> TÂCHE COURTE 1: Restituez sans aucun changement les lignes des enregistrements, du début jusqu'à la ligne contenant « pyautogui.click(x=470, y=124) », celle-ci comprise.

> SOURCE:
• • • • • • •
Lundi 26 septembre

Certaines images ont la vie plus dure qu’Olrik dans Blake et Mortimer (référence de vieux) ou que la vie politique de Gérald Darmanin (référence hélas actuelle) : notamment celle que, lorsque du donnes une évaluation, en tant que prof, tu vas avoir une heure pépouze pour mettre à jour ton cahier de texte et corriger les copies d’un contrôle précédent.
AH.
AH.
AH.
Mais le gros gros naïf. Heureusement, la réalité se charge de me rappeler à l’ordre, lors de la première évaluation de l’année avec les sixièmes Togepi. La seule épreuve de trouver une feuille dans leur pochette est une épreuve pour certains, et un complexe jeu d’échanges se met en place, à base de tu me prêtes une feuille pour le français, je t’en donne une en maths, et monsieur, on peut découper une feuille du cahier ? (non), et MAIS Y AVAIT CONTRÔLE (je suis ravi de l’avoir inscrit dans Pronote, sur l’agenda, et de l’avoir répété à chaque cours depuis une semaine) ?
Je parviens non sans mal à distribuer le sujet (“aaaah mais monsieur, POURQUOI vous avez mis le cadre pour l’appréciation sur le sujet, je l’avais déjà dessiné moiiiiii ! T_T) en essayant de ne pas inverser les quatre versions différentes, en fonction des élèves de la classe.
"Monsieur, je fais comment moi ?”
• • • • • • •
> TÂCHE COURTE 2: D'après la source, combien de versions différentes du sujet sont distribuées lors de l'évaluation ?
• • • • • • •
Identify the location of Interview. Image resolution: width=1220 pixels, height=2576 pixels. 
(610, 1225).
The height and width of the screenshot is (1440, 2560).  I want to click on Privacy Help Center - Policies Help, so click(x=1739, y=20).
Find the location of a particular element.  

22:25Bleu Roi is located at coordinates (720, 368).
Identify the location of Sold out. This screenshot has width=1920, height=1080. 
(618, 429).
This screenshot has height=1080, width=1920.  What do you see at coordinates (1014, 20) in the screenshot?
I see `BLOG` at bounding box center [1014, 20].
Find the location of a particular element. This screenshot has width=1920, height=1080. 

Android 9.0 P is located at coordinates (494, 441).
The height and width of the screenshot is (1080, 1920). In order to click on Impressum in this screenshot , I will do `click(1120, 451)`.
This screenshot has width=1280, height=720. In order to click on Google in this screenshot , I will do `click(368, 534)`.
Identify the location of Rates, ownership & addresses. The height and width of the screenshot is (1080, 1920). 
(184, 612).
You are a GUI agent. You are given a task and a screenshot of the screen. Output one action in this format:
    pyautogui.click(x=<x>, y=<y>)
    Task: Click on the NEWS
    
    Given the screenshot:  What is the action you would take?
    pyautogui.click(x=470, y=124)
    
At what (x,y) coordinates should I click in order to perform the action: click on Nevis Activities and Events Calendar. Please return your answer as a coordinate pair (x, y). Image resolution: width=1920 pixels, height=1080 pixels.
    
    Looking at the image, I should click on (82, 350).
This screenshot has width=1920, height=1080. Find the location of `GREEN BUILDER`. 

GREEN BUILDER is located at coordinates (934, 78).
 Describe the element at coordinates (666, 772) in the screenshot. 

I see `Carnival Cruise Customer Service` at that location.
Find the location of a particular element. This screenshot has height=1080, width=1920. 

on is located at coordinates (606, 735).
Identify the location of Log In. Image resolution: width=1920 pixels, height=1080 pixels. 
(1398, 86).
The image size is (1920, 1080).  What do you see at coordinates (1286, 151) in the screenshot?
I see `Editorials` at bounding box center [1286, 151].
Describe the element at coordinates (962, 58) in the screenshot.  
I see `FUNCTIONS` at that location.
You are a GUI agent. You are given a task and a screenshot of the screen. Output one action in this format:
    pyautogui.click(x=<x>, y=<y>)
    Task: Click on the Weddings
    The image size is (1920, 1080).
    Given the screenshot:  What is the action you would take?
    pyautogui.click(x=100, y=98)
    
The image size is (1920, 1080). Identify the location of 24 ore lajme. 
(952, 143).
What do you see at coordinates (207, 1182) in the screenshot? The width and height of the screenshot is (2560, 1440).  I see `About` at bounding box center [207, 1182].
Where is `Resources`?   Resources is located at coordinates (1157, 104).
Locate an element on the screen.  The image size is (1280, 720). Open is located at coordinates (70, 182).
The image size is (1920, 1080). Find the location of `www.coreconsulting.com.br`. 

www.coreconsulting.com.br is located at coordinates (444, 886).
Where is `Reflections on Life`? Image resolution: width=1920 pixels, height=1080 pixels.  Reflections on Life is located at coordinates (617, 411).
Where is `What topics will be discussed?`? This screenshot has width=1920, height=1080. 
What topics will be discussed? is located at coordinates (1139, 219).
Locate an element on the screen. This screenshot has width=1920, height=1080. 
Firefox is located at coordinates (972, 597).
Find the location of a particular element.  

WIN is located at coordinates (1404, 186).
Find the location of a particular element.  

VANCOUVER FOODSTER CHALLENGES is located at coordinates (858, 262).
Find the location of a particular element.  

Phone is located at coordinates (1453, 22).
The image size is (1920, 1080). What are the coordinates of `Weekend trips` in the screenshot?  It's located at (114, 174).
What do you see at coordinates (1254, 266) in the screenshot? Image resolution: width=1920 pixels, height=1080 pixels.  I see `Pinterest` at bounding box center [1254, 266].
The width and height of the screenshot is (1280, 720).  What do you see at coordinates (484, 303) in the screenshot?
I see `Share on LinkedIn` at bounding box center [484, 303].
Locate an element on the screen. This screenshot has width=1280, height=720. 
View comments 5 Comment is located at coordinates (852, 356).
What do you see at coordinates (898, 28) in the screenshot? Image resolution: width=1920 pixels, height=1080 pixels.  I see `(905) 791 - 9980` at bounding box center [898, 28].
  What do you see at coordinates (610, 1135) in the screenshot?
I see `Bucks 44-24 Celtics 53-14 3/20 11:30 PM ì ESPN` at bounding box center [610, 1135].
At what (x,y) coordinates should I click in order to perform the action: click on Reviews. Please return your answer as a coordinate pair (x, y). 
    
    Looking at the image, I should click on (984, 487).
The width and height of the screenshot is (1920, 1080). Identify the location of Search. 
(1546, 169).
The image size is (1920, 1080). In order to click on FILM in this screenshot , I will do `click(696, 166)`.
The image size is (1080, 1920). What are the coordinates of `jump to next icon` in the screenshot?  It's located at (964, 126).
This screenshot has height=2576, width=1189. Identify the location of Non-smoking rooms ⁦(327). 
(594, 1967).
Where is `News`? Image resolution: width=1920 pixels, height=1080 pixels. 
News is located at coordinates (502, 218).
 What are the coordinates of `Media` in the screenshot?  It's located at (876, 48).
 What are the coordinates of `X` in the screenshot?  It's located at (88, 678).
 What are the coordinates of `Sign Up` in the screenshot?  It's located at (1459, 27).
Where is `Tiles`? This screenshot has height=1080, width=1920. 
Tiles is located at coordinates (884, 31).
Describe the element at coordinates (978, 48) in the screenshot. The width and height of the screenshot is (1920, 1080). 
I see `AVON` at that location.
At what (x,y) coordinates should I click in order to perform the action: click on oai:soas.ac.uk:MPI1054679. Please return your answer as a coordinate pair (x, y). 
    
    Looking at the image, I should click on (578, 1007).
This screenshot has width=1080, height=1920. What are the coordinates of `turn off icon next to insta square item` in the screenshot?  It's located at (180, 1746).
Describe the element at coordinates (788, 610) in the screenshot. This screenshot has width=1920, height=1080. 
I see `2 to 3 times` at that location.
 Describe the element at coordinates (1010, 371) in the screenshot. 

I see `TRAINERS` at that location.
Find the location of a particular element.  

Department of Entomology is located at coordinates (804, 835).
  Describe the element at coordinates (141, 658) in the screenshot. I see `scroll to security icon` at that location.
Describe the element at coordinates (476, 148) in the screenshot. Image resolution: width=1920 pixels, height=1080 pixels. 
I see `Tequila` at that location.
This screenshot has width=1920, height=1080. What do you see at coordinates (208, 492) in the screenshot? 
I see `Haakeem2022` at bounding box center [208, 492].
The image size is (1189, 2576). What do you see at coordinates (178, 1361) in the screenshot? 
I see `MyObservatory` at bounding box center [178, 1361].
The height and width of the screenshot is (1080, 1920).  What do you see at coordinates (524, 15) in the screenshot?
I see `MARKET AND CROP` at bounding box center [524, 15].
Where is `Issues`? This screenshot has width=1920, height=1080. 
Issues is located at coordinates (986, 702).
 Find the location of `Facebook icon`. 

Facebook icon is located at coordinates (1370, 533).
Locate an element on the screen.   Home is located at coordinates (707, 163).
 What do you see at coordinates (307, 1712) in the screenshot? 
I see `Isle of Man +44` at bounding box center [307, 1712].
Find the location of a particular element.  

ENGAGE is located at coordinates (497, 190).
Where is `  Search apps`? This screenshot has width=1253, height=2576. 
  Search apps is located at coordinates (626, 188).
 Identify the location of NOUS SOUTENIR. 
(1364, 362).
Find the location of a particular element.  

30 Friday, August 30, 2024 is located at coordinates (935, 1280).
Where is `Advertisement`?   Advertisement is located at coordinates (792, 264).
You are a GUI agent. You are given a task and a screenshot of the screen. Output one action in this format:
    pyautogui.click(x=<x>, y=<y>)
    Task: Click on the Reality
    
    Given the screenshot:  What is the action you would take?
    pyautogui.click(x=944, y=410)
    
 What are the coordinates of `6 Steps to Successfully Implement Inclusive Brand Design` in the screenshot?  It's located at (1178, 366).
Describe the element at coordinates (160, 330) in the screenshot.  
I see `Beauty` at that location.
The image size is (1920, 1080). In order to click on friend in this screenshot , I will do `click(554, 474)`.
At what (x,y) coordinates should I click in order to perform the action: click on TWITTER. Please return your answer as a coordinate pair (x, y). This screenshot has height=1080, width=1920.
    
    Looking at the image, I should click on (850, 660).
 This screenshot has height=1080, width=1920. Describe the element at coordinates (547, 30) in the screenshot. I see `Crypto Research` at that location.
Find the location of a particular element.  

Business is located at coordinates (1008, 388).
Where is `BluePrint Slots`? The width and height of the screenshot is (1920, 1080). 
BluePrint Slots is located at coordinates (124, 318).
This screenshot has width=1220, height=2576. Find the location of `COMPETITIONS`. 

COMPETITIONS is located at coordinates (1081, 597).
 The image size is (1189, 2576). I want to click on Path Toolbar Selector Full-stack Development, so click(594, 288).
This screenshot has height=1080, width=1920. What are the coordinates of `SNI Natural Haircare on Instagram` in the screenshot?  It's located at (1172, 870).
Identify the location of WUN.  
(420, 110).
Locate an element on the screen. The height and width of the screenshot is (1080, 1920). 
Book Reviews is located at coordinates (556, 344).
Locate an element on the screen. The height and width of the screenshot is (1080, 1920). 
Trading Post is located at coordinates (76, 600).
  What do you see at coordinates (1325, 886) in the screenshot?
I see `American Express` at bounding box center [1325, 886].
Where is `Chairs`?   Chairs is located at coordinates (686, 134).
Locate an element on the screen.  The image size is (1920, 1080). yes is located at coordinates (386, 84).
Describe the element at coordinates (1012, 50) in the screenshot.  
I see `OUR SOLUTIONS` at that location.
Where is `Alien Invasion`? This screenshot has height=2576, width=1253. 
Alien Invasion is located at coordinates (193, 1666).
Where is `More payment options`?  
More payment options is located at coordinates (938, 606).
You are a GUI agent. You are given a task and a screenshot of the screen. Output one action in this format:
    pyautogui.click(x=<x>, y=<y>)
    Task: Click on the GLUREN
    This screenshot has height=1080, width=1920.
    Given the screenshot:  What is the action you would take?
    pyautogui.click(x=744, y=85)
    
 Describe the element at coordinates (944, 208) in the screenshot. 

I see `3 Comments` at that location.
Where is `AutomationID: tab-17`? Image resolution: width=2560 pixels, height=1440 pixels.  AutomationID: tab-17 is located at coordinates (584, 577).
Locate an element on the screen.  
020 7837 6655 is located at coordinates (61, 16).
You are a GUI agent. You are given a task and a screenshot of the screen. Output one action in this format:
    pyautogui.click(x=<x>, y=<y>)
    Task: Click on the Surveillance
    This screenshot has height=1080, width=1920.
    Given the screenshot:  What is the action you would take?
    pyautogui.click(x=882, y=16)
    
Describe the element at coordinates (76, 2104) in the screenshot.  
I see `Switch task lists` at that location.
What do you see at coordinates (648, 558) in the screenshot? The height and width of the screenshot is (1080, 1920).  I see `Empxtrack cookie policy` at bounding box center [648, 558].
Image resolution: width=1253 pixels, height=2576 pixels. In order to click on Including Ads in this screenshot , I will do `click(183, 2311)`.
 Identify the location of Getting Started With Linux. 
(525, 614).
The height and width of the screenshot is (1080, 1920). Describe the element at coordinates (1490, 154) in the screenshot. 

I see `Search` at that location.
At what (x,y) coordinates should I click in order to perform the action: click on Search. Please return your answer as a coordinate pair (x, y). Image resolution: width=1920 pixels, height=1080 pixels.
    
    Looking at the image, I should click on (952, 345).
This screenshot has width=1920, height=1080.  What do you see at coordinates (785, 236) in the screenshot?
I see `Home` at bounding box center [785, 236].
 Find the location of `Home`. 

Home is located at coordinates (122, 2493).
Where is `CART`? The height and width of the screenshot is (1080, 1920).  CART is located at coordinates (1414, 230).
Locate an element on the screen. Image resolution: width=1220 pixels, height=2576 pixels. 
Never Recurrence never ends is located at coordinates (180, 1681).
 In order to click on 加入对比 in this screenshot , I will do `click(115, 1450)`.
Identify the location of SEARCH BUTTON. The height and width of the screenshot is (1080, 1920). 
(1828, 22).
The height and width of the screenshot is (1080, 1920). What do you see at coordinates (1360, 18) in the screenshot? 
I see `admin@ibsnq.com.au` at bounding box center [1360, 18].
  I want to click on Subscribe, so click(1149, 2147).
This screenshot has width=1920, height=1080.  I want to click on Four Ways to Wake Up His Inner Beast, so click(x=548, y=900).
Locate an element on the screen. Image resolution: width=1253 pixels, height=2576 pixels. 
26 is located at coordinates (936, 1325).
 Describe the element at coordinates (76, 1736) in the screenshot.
• • • • • • •
> RÉPONSE ATTENDUE 1:
Identify the location of Interview. Image resolution: width=1220 pixels, height=2576 pixels. 
(610, 1225).
The height and width of the screenshot is (1440, 2560).  I want to click on Privacy Help Center - Policies Help, so click(x=1739, y=20).
Find the location of a particular element.  

22:25Bleu Roi is located at coordinates (720, 368).
Identify the location of Sold out. This screenshot has width=1920, height=1080. 
(618, 429).
This screenshot has height=1080, width=1920.  What do you see at coordinates (1014, 20) in the screenshot?
I see `BLOG` at bounding box center [1014, 20].
Find the location of a particular element. This screenshot has width=1920, height=1080. 

Android 9.0 P is located at coordinates (494, 441).
The height and width of the screenshot is (1080, 1920). In order to click on Impressum in this screenshot , I will do `click(1120, 451)`.
This screenshot has width=1280, height=720. In order to click on Google in this screenshot , I will do `click(368, 534)`.
Identify the location of Rates, ownership & addresses. The height and width of the screenshot is (1080, 1920). 
(184, 612).
You are a GUI agent. You are given a task and a screenshot of the screen. Output one action in this format:
    pyautogui.click(x=<x>, y=<y>)
    Task: Click on the NEWS
    
    Given the screenshot:  What is the action you would take?
    pyautogui.click(x=470, y=124)

> RÉPONSE ATTENDUE 2: Quatre versions différentes, réparties en fonction des élèves de la classe.